パイロクロア型酸化物系固体電解質の開発
国立研究開発法人つき産業技術総合研究所(産総研)の研究チームが、パイロクロア型酸化物系固体電解質のイオン伝導率を向上させる技術の開発に成功しました。この新材料は、従来のリチウムイオン電池が使用している有機電解液に匹敵するイオン伝導率を持ち、安全性の高い次世代全固体電池の実現に向けた大きなステップとなります。
研究背景
近年、リチウムイオン電池(LIB)の発火事故が相次いでいることから、より安全な二次電池の開発が求められています。

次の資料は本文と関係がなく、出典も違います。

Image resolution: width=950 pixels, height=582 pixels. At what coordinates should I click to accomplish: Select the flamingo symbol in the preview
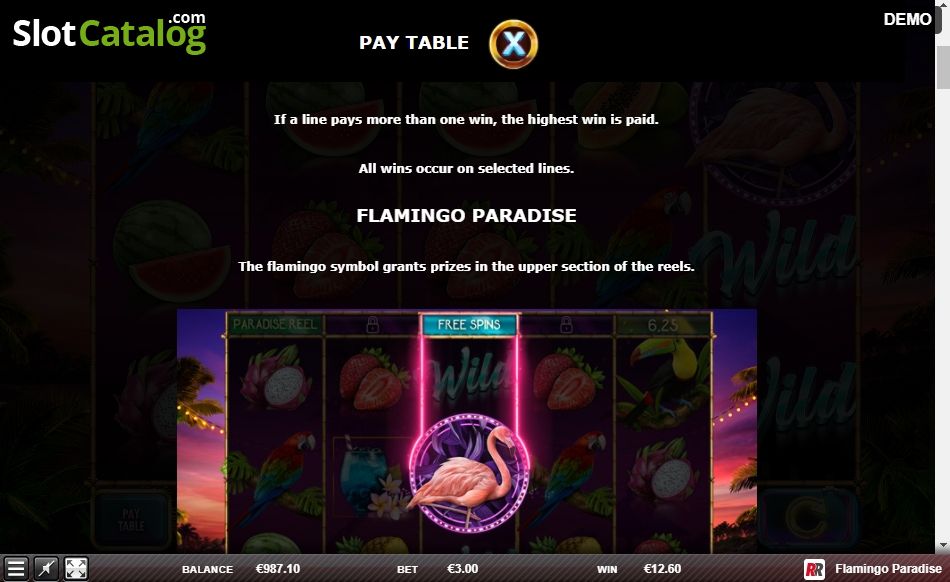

特に有機電解液から無機固体電解質に切り替えた全固体電池は、難燃性と耐熱性に優れ、次世代の電池として期待されています。しかし、従来の酸化物系固体電解質は、イオン伝導率が低いため、EVなどの大型電池には不向きでした。そこで新たに発見されたパイロクロア型固体電解質が注目されるようになりました。
研究の進展
研究チームは、通電焼結法を用いてパイロクロア型酸化物系固体電解質(Li1.25La0.58Nb2O6F)の緻密化に成功しました。この技術により、理論密度比98%を達成し、イオン伝導率が世界最高値の15 mS/cmにまで達しています。この成果は、酸化物系全固体電池の開発をさらに加速させるものと期待されています。
パイロクロア型固体電解質の特性
パイロクロア型固体電解質は、粒子間の隙間が少なく、リチウムイオンがスムーズに移動できる構造を持っています。これにより室温でのイオン伝導率が向上し、液系LIBに含まれる有機電解液に匹敵する性能を示しました。また、-100℃という極低温でも性能を維持できることが確認されており、極地や宇宙などでも使用が期待されます。
今後の展望
この研究により、安全性と高性能を兼ね備えた全固体電池の実現が見込まれています。今後は、パイロクロア型酸化物系固体電解質を使用した全固体電池の設計、電池特性の評価を行い、既存のLIBと同等のエネルギー密度や長寿命を目指して研究を進める予定です。
結論
産総研の研究チームの成果は、全固体電池技術の進展に寄与するものであり、今後の電池技術革新に大きなインパクトを与えると期待されています。